Chinese Communes by Soviet Survey
The China Quarterly by Congress For Cultural Freedom
Economic Development of Communist China by T. J. Hughes and D. E. Luard: O.U.P. 22/6d.
a spectre haunts Chinese studies: the spectre of Stalinism. Time and time again, events in Communist China are described in terms of a model built on the following argument: if the criteria for Communist totalitarian government are necessarily an all-embracing ideology, a monopoly of political power, arms and secret police and a centrallyoperated economy, then China, satisfying these criteria, is a totalitarian country. Unsatisfied by this conclusion, the commentators have gone on to assert that China is nothing but another version of Stalinism, with the (oftenoutspoken) implication that we have mistakenly supposed Chinese Communism to be something different.
“Any illusions of 1949,” writes Professor Kirby in the new China Quarterly,” as to China being, or likely to become, a deviant or special model of Communism are largely dispelled.

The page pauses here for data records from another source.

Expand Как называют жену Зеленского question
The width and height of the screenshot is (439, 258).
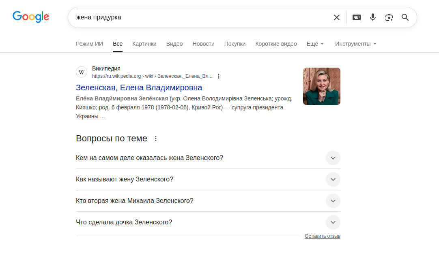pos(333,179)
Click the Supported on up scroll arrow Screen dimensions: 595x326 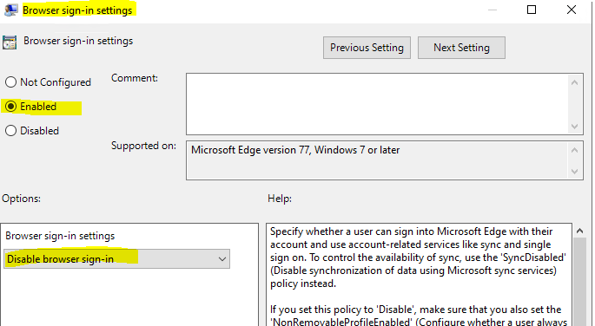(574, 150)
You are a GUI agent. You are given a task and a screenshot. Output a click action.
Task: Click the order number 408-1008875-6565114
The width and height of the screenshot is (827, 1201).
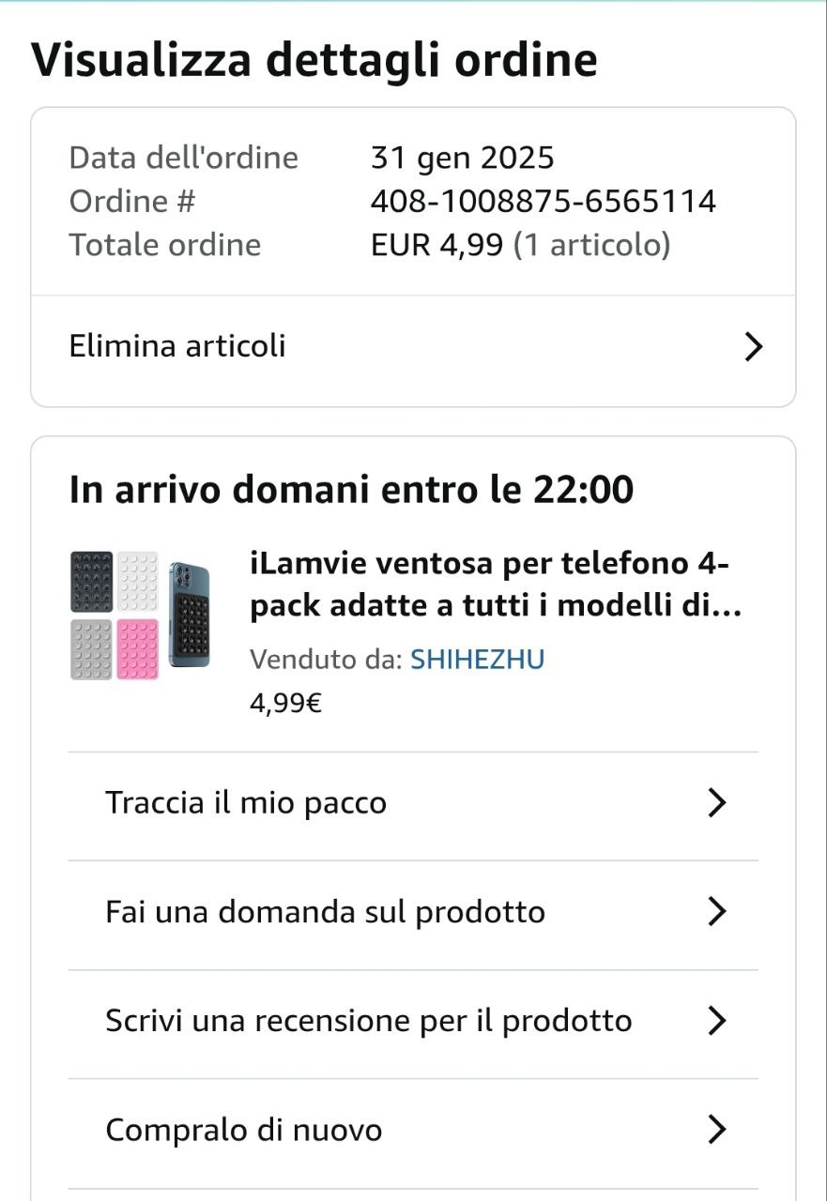click(x=543, y=201)
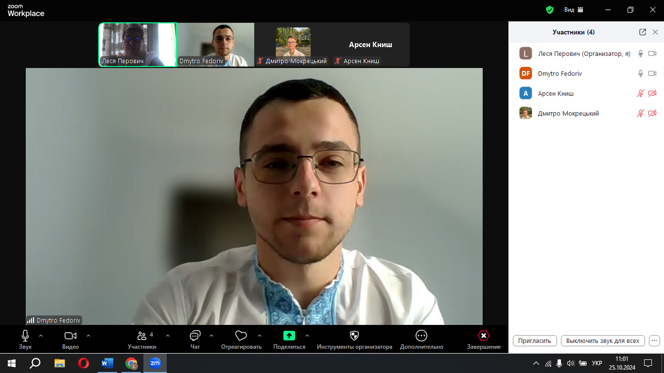Toggle the microphone Audio button

(25, 336)
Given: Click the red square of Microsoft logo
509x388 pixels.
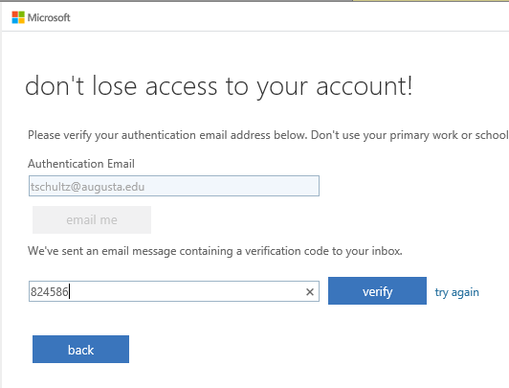Looking at the screenshot, I should pyautogui.click(x=15, y=14).
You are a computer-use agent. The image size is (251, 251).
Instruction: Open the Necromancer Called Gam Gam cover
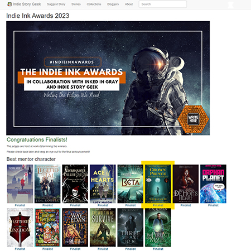coord(75,184)

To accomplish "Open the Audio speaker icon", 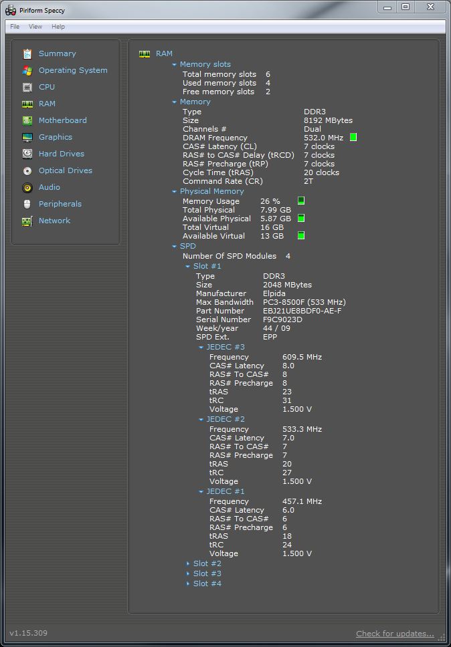I will [27, 187].
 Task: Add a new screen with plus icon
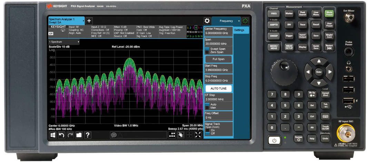(89, 21)
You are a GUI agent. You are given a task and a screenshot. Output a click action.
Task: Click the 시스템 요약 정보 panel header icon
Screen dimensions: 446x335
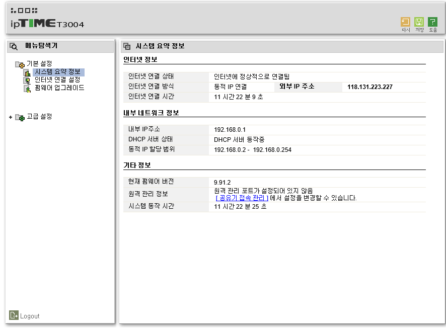(127, 46)
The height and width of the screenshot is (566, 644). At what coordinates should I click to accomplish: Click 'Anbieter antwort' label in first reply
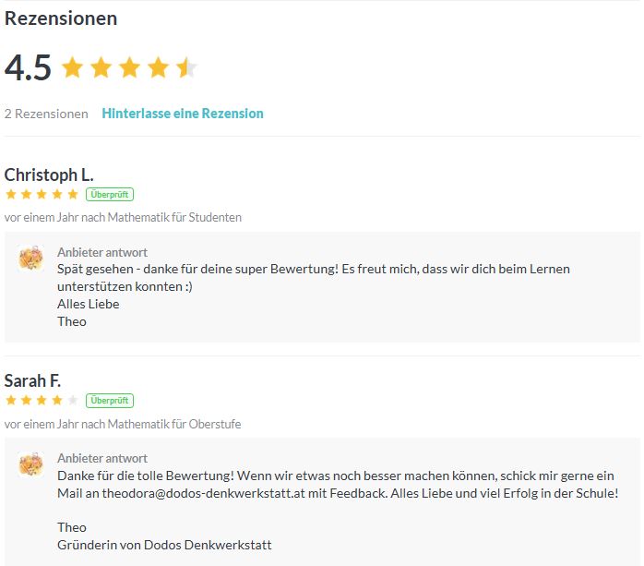tap(102, 252)
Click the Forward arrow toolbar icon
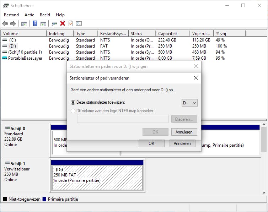Image resolution: width=268 pixels, height=212 pixels. tap(13, 23)
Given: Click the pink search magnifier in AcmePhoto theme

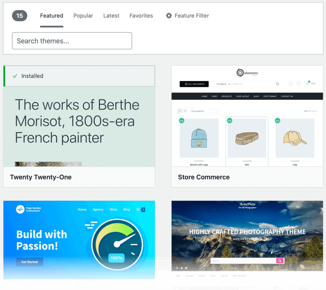Looking at the screenshot, I should tap(280, 261).
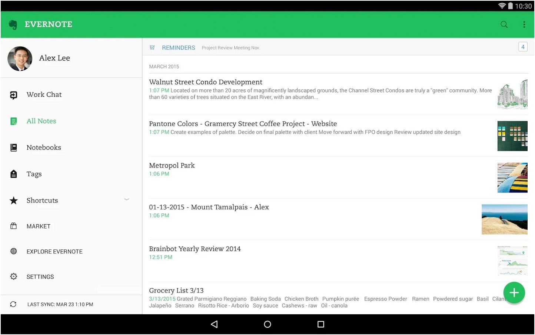Click the reminders alarm clock icon
The width and height of the screenshot is (535, 335).
coord(152,47)
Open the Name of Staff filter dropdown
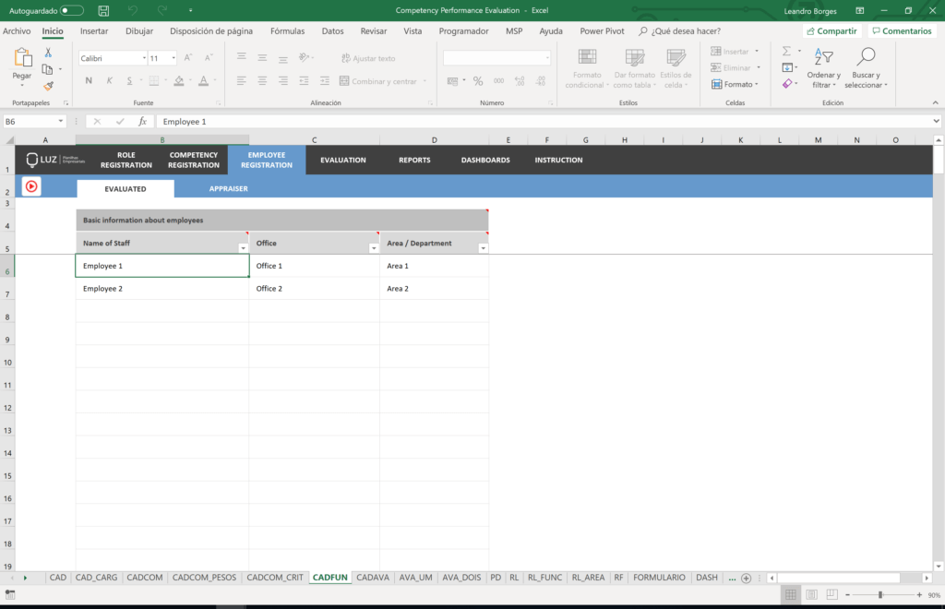The image size is (945, 609). 243,246
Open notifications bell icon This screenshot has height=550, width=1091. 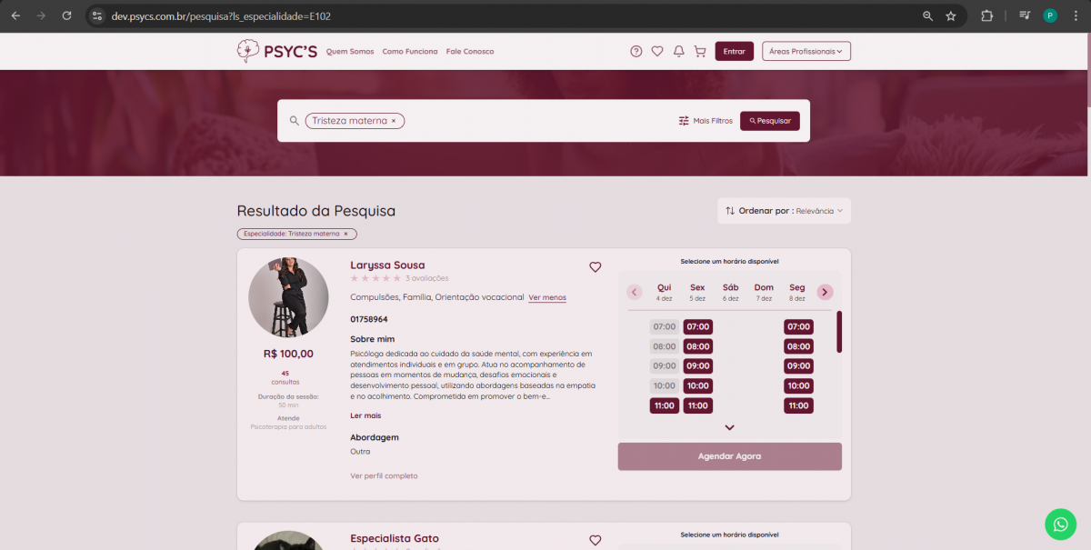pos(678,52)
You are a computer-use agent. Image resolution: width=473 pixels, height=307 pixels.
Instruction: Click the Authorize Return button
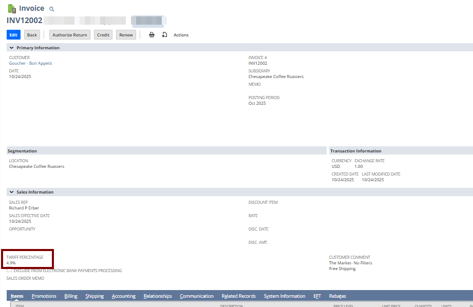70,35
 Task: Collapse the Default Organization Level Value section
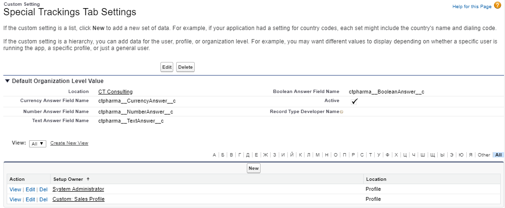tap(7, 81)
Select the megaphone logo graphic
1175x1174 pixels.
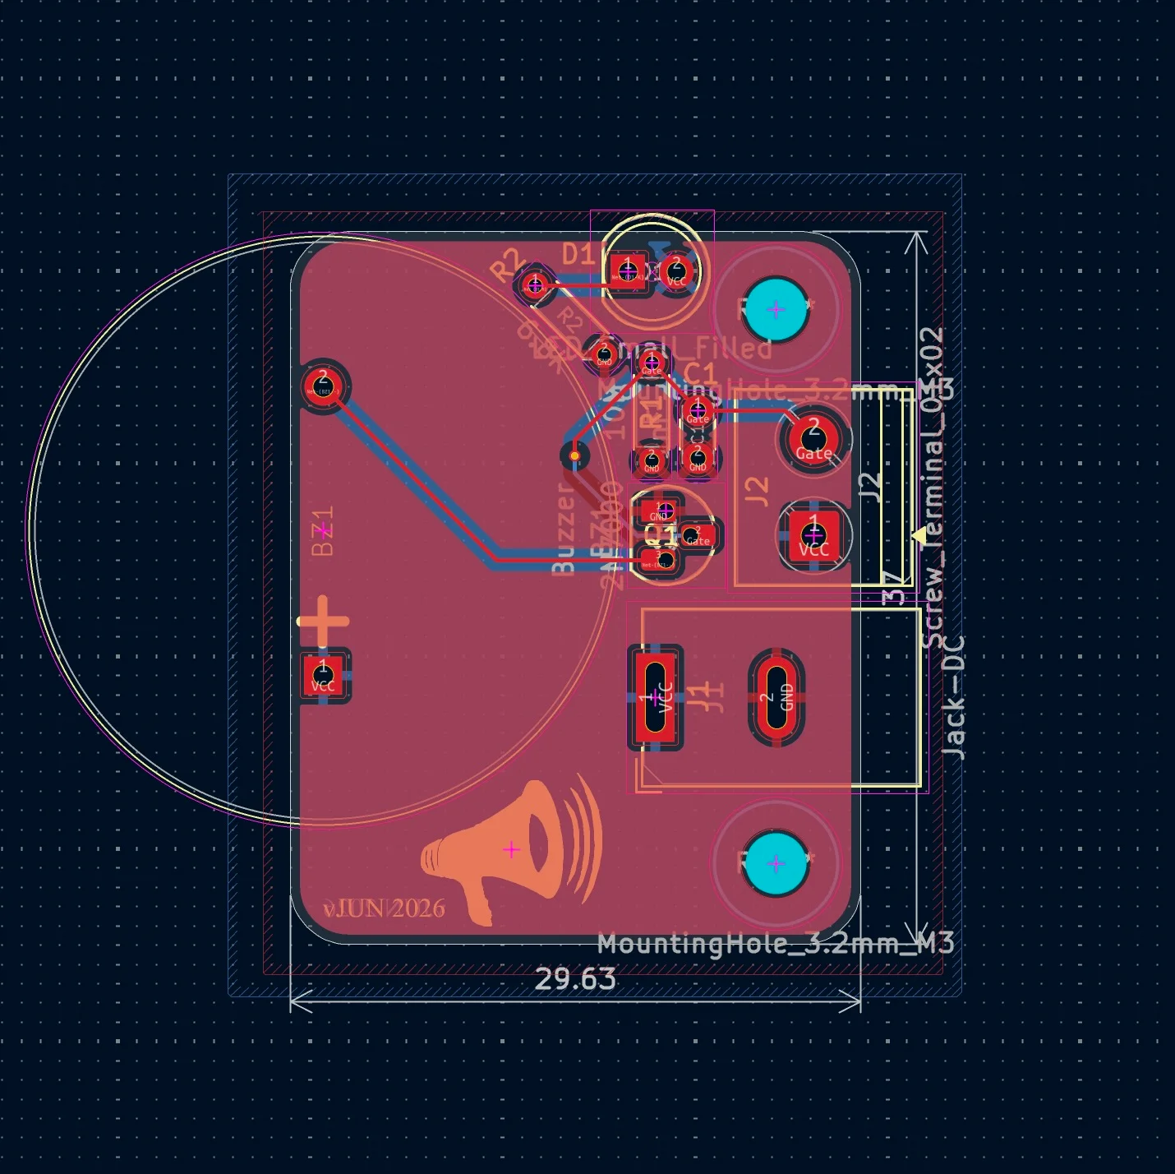[512, 849]
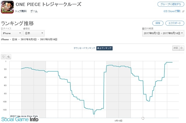
Task: Click device icon next to デバイス label
Action: pyautogui.click(x=2, y=29)
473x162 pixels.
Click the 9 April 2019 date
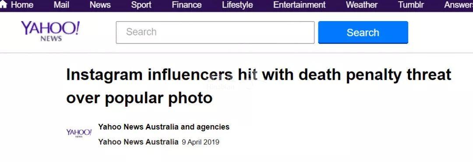pos(201,142)
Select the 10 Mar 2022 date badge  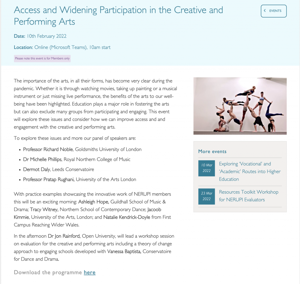[x=207, y=168]
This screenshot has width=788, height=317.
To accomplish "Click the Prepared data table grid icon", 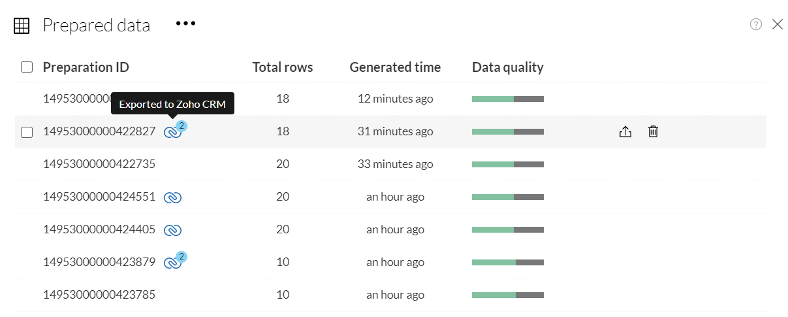I will point(22,25).
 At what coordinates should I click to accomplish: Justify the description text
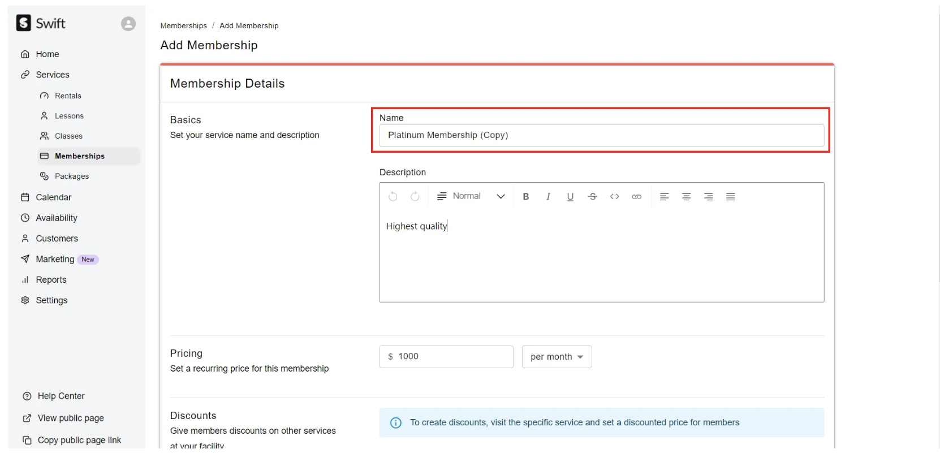(730, 197)
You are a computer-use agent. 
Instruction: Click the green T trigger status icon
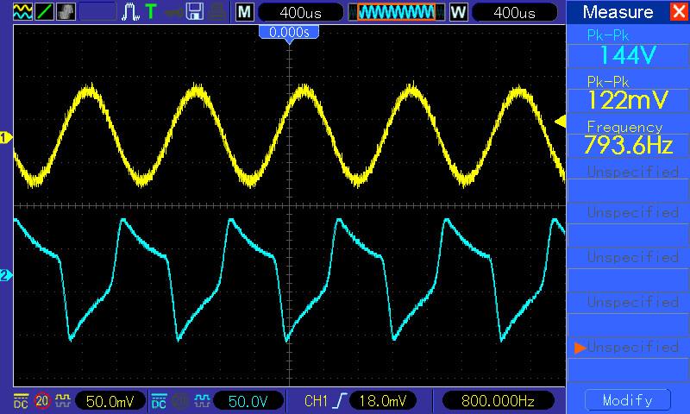151,12
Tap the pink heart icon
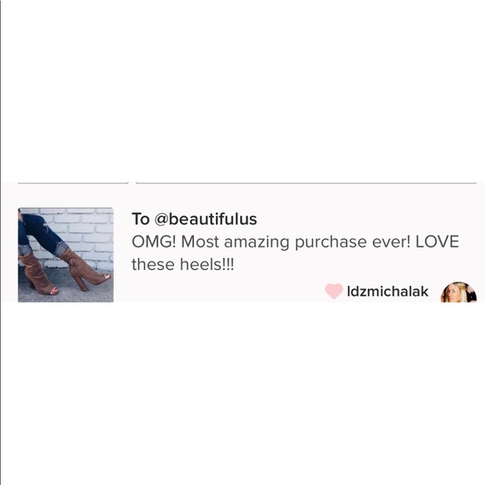The height and width of the screenshot is (485, 485). click(x=334, y=291)
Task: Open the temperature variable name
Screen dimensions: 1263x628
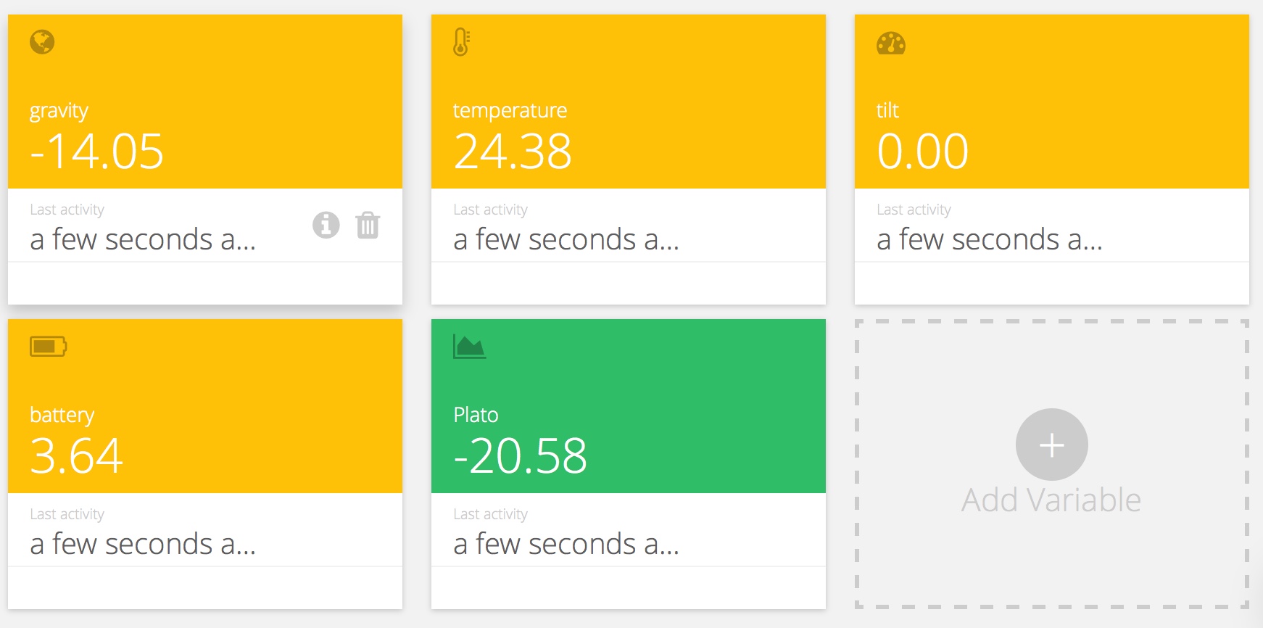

In its internal mechanics . . . the Chinese Communist State appears ex post (what many did not expect ex ante) to be of strict Communist form—the Russian and Czechoslovakian, not the Polish, let alone the Jugoslavian”.
The model is a familiar one, with a well-known family of expressions, concepts and images, a definite range of reference and a well-defined starting point for speculation. Proponents of the model include Mr. G. F. Hudson, Mr. Victor Zorza, Professor Richard Walker, Saturn, Problems of Communism and Friends of Free China Association.
The application of the Stalinist model to China has some basis in fact. There are enough similarities between the Soviet Union and China—for example, in the use of FiveYear Plans, the economic ministries, the planning mechanisms, the structure, functions and aims of the Communist Party—to suggest other parallels. Nor is there anything necessarily vicious in approaching the subject of Communist China with the question: To what extent do actual explanations of what is going on in China approximate to the structure of the Stalinist model? The dangers are that more will sometimes be read into specific events than they can bear, and that important features that are there will pass unnoticed. For the sake of Chinese studies, however, it would be better to bury the model altogether.